▸ **Written request**: Please echo all of the lines below with no changes.

(Dataset excerpt)

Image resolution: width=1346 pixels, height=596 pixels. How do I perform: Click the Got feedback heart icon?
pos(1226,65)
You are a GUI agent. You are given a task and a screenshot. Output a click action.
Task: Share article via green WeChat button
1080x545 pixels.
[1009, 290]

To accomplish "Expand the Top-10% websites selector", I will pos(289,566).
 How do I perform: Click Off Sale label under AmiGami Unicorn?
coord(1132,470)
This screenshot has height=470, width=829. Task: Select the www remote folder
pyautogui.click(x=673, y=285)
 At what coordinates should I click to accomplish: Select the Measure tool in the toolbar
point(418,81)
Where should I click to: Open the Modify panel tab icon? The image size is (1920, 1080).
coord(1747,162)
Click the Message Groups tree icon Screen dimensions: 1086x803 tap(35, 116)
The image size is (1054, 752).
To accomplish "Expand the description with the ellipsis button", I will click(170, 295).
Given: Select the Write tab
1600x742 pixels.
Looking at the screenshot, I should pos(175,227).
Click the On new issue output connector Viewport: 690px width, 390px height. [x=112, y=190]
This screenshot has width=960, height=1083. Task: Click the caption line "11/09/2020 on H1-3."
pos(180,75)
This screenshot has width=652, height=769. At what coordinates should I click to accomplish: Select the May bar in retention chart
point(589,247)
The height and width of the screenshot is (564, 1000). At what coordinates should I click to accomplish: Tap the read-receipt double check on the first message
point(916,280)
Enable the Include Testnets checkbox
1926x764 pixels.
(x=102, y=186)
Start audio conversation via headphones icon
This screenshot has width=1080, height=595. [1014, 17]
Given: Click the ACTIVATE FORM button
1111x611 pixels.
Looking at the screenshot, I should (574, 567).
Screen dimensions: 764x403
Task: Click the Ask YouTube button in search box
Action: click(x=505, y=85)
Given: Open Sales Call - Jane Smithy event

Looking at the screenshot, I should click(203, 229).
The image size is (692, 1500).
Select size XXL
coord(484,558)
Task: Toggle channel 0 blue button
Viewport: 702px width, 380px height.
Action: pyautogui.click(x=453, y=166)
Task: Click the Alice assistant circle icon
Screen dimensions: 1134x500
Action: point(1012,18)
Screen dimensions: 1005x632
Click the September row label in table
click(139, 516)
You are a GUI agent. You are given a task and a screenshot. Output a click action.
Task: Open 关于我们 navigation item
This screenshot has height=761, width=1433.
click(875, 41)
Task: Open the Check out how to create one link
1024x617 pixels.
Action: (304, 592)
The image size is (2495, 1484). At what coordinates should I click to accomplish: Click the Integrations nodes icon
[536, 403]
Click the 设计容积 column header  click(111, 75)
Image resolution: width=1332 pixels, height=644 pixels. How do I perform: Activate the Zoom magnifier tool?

▸ **Correct answer**:
Image resolution: width=1346 pixels, height=596 pixels. How do I perform: Click the Got feedback heart icon?
pos(1226,65)
You are a GUI agent. You are given a task and a screenshot. Output a click action.
Task: Share article via green WeChat button
1080x545 pixels.
[1009, 290]

To accomplish "Expand the Top-10% websites selector", I will pos(289,566).
 How do I perform: Click Off Sale label under AmiGami Unicorn?
coord(1132,470)
This screenshot has height=470, width=829. Task: Select the www remote folder
pyautogui.click(x=673, y=285)
 At what coordinates should I click to accomplish: Select the Measure tool in the toolbar
point(418,81)
Where should I click to: Open the Modify panel tab icon? The image size is (1920, 1080).
coord(1747,162)
Click the Message Groups tree icon Screen dimensions: 1086x803 tap(35, 116)
The image size is (1054, 752).
To accomplish "Expand the description with the ellipsis button", I will click(170, 295).
Given: Select the Write tab
1600x742 pixels.
Looking at the screenshot, I should pos(175,227).
Click the On new issue output connector Viewport: 690px width, 390px height. [x=112, y=190]
This screenshot has width=960, height=1083. Task: Click the caption line "11/09/2020 on H1-3."
pos(180,75)
This screenshot has width=652, height=769. At what coordinates should I click to accomplish: Select the May bar in retention chart
point(589,247)
The height and width of the screenshot is (564, 1000). At what coordinates should I click to accomplish: Tap the read-receipt double check on the first message
point(916,280)
Enable the Include Testnets checkbox
1926x764 pixels.
(x=102, y=186)
Start audio conversation via headphones icon
This screenshot has width=1080, height=595. [1014, 17]
Given: Click the ACTIVATE FORM button
1111x611 pixels.
Looking at the screenshot, I should (574, 567).
Screen dimensions: 764x403
Task: Click the Ask YouTube button in search box
Action: click(x=505, y=85)
Given: Open Sales Call - Jane Smithy event

Looking at the screenshot, I should click(203, 229).
The image size is (692, 1500).
Select size XXL
coord(484,558)
Task: Toggle channel 0 blue button
Viewport: 702px width, 380px height.
Action: pyautogui.click(x=453, y=166)
Task: Click the Alice assistant circle icon
Screen dimensions: 1134x500
Action: point(1012,18)
Screen dimensions: 1005x632
Click the September row label in table
click(139, 516)
You are a GUI agent. You are given a task and a screenshot. Output a click action.
Task: Open 关于我们 navigation item
This screenshot has height=761, width=1433.
click(875, 41)
Task: Open the Check out how to create one link
1024x617 pixels.
Action: (304, 592)
The image size is (2495, 1484). At what coordinates should I click to accomplish: Click the Integrations nodes icon
[536, 403]
Click the 设计容积 column header  click(111, 75)
Image resolution: width=1332 pixels, height=644 pixels. How do I perform: Activate the Zoom magnifier tool?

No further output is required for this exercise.